**Consigna A**
Indique el título de la película que el texto sobre el cine y las musas señala como la primera con sonido.
**Consigna B**
Prosiga el texto sobre el cine y las musas a partir de su última oración.

**Texto proporcionado**

El problema es que la gatita no es mía, y cuando vuelva a tener pana, tendré que ir a la casa de mi amiga para que ella se acurruque a mi lado y me envíe ondas magnéticas que son una especie de enchufe directo a las entrañas del Supremo o Deux ex Machina. Que Dios siempre me acompañe, y también la gatita Suki.

Epílogo

Todos mis temas vuelven a sacudirme, las hermosas musas del cine, mi obsesión sexual por ellas, el deseo de ser reconocido a outrance, pero qué importa, en mi cabeza yo me he ganado todos los premios importantes: la Palma de Oro en Cannes a la mejor película, al mejor guión y por cierto a la mejor actriz, que sin duda será una despampanante actriz de alto octanaje. Yo me conseguía las casas de las mamás de mis pololas y ahí hacía seudofestivales y me daba todos los premios de Cannes, de Venecia, de Berlín, de Leipzig.

Cuando niño hice más de cincuenta cortometrajes mudos, había vuelto a la época de Méliès. No sé cómo la gente iba a ver estas producciones patéticas al Goethe Institut en Santiago, donde me trataban como un realizador de fuste. Usaba de protagonistas a mujeres bellas que se sentían aisladas y solas, y que buscaban a través del erotismo –y a veces la ninfomanía– la compañía de un hombre. Una de esas actrices improvisadas fue Karin, de la que me enamoré totalmente y fue quien me enseñó los secretos del sexo. La puse en mi película “Mónica Pórtese Bien”, la primera con sonido que hacía. En esa época, la banda magnética del sonido a veces se corría y las voces se entremezclaban: más aplausos recibía, me tomaban por surrealista. También me enamoré de una rubia espectacular, estudiante de Literatura, con la que viví un romance intenso. La puse de inmediato en mis películas. Siempre, hasta el día de hoy, intento comprar el amor con mi arte. No he podido sacudirme de eso. He estado buscando toda mi vida una mujer que me ame verdaderamente y que no me sienta obligado a ponerla de actriz en mis obras teatrales para asegurarme su amor. ¿Lo conseguiré? La respuesta, mi amigo, está silbando en el viento.

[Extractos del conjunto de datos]
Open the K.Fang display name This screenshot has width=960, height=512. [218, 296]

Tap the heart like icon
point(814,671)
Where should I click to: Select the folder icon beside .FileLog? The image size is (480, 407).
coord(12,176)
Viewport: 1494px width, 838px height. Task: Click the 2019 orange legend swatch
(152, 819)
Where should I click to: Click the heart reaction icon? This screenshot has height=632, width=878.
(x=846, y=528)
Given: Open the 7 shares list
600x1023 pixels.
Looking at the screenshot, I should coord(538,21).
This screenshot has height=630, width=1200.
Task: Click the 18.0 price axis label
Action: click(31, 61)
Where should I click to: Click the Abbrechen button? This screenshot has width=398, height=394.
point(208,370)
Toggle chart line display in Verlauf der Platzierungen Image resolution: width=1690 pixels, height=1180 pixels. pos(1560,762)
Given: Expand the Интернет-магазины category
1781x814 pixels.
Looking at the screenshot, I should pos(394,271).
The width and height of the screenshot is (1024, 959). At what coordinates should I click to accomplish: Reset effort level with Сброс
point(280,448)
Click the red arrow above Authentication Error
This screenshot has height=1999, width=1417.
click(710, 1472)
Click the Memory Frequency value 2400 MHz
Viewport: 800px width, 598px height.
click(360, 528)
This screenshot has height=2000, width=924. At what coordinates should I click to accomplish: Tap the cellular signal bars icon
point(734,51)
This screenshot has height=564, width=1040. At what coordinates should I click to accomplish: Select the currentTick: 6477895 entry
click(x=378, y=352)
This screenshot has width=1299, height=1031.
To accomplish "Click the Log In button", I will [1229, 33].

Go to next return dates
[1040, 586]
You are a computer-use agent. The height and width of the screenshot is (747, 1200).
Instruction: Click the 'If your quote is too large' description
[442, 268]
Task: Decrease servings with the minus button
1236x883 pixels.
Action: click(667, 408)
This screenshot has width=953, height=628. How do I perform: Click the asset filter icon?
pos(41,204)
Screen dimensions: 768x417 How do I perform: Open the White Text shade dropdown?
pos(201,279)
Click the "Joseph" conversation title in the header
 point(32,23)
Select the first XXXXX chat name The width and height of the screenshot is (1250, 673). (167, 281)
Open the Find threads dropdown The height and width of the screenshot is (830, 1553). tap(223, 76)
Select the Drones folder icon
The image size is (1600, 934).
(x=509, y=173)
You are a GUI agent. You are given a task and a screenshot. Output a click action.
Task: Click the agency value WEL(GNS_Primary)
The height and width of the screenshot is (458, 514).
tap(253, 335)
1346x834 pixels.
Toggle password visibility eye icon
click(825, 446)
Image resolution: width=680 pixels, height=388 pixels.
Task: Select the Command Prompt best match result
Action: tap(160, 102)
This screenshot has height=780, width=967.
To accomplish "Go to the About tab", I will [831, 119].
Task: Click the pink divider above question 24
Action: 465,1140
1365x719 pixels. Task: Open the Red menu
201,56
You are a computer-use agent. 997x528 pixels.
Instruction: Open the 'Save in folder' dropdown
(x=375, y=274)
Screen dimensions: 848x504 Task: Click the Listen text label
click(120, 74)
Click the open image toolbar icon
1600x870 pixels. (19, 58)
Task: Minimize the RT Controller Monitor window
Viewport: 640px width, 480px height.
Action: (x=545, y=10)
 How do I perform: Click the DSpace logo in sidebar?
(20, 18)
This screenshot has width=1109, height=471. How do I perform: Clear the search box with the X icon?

**Respuesta escrita A**
«Mónica Pórtese Bien».

**Respuesta escrita B**
La gata Suki se me arrellana y juguetea conmigo con sus pequeños colmillos, y quisiera comprenderla, cuál es su mundo, por qué con ella se respira tanta valentía, que es la clave para escribir. La acaricio con suavidad y ella se retuerce coquetamente. De pronto recuerdo que este año estoy invitado a una Residencia para escribir una obra en un prestigiosísimo teatro parisino, que montará esa obra en el otoño de 2017. Pero necesito a la Suki. ¿Me la prestará mi buena amiga Sol? ¿La podré llevar en el avión? ¿La filmaré y con eso lograré mitigar su ausencia? Decido a último minuto que tendré un gato, que se llamará Woody.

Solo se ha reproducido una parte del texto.